■ **Items from a data source**:
┄┄┄┄┄┄┄┄┄┄

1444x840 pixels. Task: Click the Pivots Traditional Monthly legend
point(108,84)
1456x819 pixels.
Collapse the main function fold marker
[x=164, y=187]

┄┄┄┄┄┄┄┄┄┄

■ **Challenge**:
Pull out every line of the rows above that contains the word "pixels", copying each one in full.

■ **Answer for this exercise**:
1444x840 pixels. Task: Click the Pivots Traditional Monthly legend
1456x819 pixels.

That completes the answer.